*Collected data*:

__________

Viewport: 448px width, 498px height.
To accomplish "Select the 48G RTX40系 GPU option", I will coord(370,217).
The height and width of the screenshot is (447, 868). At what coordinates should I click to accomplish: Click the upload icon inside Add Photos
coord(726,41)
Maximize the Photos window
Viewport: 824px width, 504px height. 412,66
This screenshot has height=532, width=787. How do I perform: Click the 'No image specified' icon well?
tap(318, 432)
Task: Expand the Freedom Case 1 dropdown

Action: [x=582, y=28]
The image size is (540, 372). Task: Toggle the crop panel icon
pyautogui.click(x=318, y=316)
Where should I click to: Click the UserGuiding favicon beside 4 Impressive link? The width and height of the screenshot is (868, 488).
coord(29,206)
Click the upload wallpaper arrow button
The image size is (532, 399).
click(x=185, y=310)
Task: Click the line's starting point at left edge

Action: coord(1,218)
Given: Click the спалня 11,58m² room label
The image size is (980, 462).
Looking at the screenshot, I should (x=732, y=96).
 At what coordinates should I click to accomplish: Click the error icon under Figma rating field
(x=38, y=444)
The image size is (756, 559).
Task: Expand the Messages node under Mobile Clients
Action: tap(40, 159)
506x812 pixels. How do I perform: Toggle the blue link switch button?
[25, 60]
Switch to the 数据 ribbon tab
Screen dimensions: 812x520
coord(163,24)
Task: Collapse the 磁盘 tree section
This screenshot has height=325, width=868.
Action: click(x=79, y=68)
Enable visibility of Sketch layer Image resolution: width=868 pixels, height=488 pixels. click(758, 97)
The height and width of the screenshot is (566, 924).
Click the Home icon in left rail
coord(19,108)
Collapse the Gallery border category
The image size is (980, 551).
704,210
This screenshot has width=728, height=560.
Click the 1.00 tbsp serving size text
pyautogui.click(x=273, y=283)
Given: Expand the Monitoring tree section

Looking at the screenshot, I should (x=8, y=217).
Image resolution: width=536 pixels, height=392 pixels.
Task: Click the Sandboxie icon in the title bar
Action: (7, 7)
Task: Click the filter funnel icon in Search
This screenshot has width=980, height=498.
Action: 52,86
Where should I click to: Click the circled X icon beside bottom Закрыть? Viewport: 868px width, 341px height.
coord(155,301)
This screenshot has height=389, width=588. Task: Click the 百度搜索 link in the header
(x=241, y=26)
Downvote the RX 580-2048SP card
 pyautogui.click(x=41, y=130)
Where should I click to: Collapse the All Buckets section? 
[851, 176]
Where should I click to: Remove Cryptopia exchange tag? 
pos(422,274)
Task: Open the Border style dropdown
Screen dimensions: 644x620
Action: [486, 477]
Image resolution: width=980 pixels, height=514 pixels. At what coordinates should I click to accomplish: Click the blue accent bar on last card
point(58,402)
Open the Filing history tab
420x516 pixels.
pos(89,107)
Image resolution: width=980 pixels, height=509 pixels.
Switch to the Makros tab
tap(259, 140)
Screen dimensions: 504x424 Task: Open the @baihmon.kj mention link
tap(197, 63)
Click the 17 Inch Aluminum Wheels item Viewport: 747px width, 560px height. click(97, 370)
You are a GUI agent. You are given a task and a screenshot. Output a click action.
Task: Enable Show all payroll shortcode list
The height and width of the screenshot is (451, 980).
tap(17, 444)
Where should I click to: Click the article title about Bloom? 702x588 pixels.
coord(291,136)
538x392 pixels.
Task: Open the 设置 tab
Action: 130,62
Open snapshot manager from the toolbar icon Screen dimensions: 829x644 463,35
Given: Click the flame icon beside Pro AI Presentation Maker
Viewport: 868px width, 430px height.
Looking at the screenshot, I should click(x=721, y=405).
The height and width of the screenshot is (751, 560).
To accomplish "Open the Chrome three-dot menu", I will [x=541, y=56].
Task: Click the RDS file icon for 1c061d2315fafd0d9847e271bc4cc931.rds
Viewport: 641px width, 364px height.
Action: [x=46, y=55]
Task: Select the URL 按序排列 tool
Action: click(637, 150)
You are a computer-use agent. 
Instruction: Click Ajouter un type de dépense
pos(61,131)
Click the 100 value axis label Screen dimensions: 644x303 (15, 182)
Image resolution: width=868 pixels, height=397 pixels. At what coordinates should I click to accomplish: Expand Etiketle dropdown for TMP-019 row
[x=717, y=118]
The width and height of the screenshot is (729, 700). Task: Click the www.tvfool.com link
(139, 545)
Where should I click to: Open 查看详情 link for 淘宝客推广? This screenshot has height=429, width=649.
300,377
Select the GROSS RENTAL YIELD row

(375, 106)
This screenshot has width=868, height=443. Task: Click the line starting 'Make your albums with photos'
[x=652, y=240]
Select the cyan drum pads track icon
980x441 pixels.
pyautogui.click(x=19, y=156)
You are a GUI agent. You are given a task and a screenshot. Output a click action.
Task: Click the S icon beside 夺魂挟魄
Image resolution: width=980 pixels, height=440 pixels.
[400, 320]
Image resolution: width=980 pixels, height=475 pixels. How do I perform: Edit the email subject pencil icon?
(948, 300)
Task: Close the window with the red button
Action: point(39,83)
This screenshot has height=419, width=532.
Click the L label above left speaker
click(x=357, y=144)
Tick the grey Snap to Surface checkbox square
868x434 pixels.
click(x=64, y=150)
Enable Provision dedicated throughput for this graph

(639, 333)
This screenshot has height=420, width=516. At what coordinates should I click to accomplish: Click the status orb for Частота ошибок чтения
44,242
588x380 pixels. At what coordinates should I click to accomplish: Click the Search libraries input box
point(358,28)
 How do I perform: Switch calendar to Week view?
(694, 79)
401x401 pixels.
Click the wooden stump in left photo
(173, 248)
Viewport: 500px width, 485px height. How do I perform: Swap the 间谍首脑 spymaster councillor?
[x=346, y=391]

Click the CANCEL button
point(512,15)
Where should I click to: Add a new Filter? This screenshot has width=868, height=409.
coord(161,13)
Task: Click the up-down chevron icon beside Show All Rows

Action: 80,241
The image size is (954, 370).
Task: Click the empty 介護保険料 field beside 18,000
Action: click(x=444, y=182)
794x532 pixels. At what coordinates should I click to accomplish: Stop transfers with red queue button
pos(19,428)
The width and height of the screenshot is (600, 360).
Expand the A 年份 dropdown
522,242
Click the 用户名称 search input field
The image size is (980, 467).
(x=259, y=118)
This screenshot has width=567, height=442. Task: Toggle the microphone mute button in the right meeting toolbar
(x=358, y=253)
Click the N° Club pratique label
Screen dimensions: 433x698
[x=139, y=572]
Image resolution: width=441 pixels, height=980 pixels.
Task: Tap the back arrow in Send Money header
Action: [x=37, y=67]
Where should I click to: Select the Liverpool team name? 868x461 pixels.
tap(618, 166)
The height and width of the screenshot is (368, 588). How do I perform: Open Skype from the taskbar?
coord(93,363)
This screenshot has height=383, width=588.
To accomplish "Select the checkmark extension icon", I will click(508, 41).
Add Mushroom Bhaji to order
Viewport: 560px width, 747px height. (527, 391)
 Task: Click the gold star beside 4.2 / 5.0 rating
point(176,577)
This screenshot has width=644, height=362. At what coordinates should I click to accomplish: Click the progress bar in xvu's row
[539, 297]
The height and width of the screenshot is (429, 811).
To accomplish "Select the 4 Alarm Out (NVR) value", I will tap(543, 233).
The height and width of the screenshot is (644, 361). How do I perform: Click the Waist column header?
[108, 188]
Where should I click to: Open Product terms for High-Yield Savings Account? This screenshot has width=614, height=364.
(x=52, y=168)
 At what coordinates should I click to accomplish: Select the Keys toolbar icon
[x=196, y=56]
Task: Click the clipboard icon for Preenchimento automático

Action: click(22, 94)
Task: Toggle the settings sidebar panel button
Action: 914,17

__________

With the line holding "588x380 pixels. At" as the first and the line holding "The height and width of the screenshot is (429, 811)." as the last, set down that range of the entries above exactly, and nothing else.

588x380 pixels. At what coordinates should I click to accomplish: Click the Search libraries input box
point(358,28)
 How do I perform: Switch calendar to Week view?
(694, 79)
401x401 pixels.
Click the wooden stump in left photo
(173, 248)
Viewport: 500px width, 485px height. How do I perform: Swap the 间谍首脑 spymaster councillor?
[x=346, y=391]

Click the CANCEL button
point(512,15)
Where should I click to: Add a new Filter? This screenshot has width=868, height=409.
coord(161,13)
Task: Click the up-down chevron icon beside Show All Rows

Action: 80,241
The image size is (954, 370).
Task: Click the empty 介護保険料 field beside 18,000
Action: click(x=444, y=182)
794x532 pixels. At what coordinates should I click to accomplish: Stop transfers with red queue button
pos(19,428)
The width and height of the screenshot is (600, 360).
Expand the A 年份 dropdown
522,242
Click the 用户名称 search input field
The image size is (980, 467).
(x=259, y=118)
This screenshot has width=567, height=442. Task: Toggle the microphone mute button in the right meeting toolbar
(x=358, y=253)
Click the N° Club pratique label
Screen dimensions: 433x698
[x=139, y=572]
Image resolution: width=441 pixels, height=980 pixels.
Task: Tap the back arrow in Send Money header
Action: [x=37, y=67]
Where should I click to: Select the Liverpool team name? 868x461 pixels.
tap(618, 166)
The height and width of the screenshot is (368, 588). How do I perform: Open Skype from the taskbar?
coord(93,363)
This screenshot has height=383, width=588.
To accomplish "Select the checkmark extension icon", I will click(508, 41).
Add Mushroom Bhaji to order
Viewport: 560px width, 747px height. (527, 391)
 Task: Click the gold star beside 4.2 / 5.0 rating
point(176,577)
This screenshot has width=644, height=362. At what coordinates should I click to accomplish: Click the progress bar in xvu's row
[539, 297]
The height and width of the screenshot is (429, 811).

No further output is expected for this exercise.